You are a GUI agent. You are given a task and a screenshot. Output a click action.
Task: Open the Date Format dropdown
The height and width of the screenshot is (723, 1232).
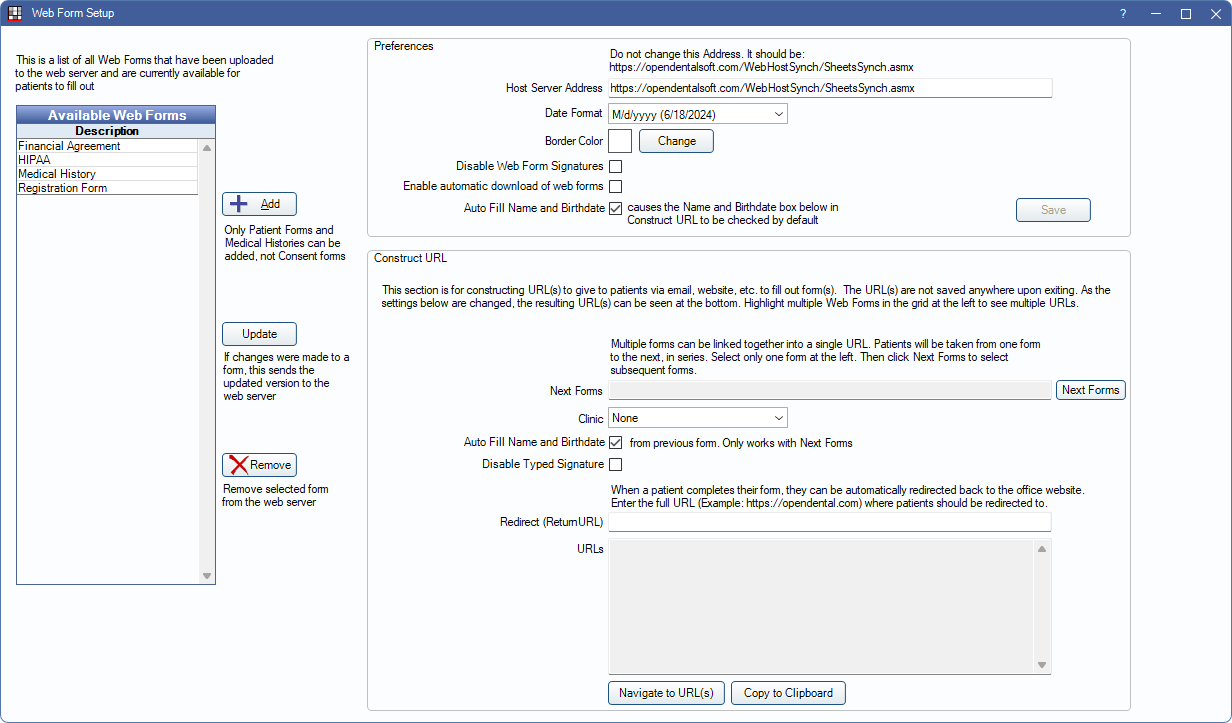698,114
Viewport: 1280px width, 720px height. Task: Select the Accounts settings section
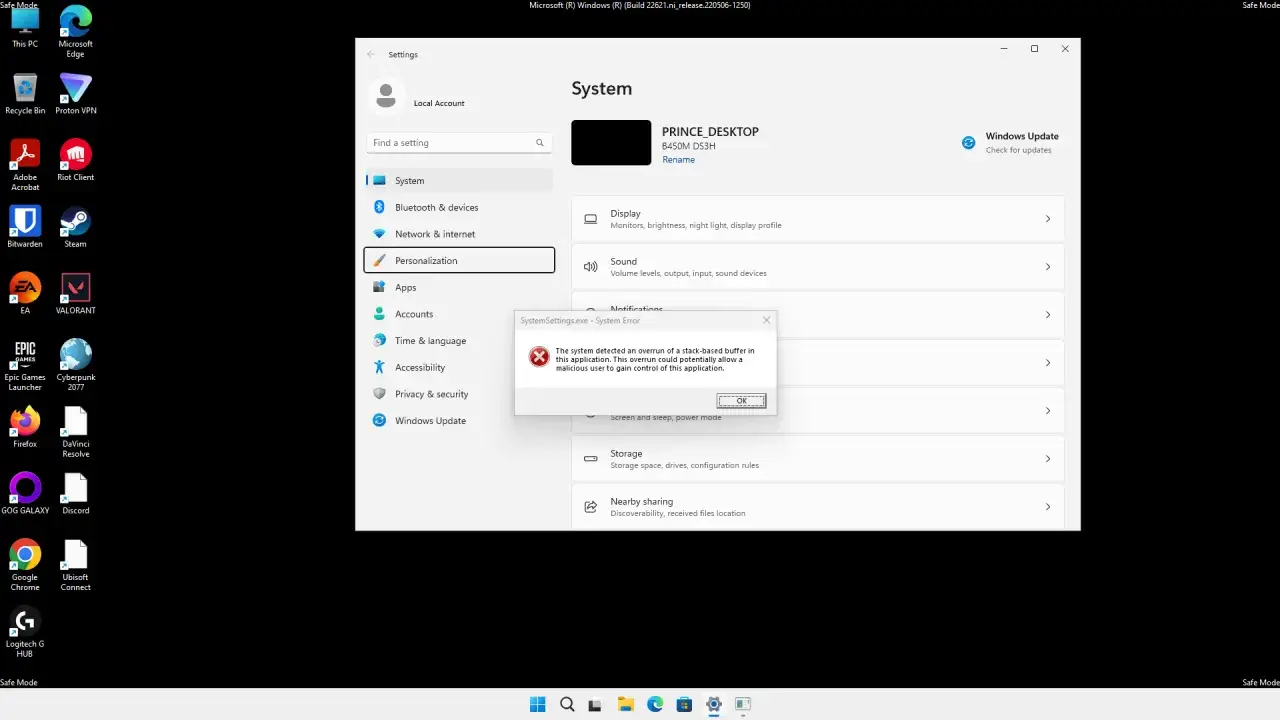coord(415,314)
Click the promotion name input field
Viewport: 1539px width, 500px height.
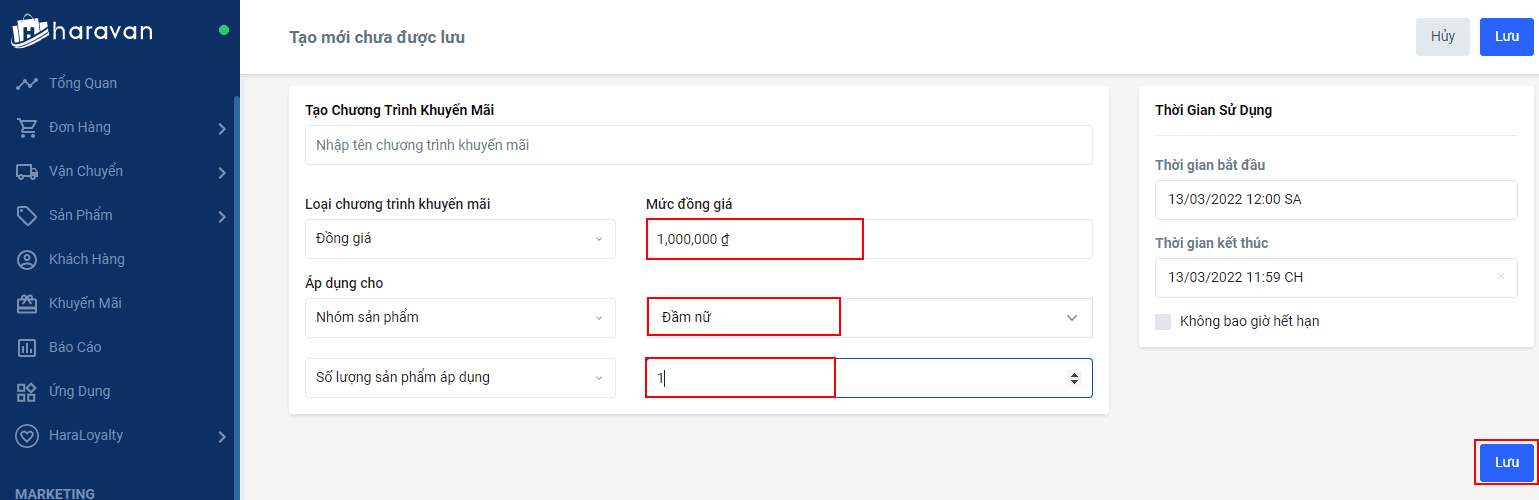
*-*-*
→ **WORK REQUIRED**
Every record must be set down again exactly; pictures do not belong in the copy.

→ **ANSWER TO THIS TASK**
You are a GUI agent. You are given a task and a screenshot. Output a click action.
Task: Open the Date Format dropdown
The height and width of the screenshot is (723, 1232).
698,114
Viewport: 1280px width, 720px height. Task: Select the Accounts settings section
coord(415,314)
Click the promotion name input field
Viewport: 1539px width, 500px height.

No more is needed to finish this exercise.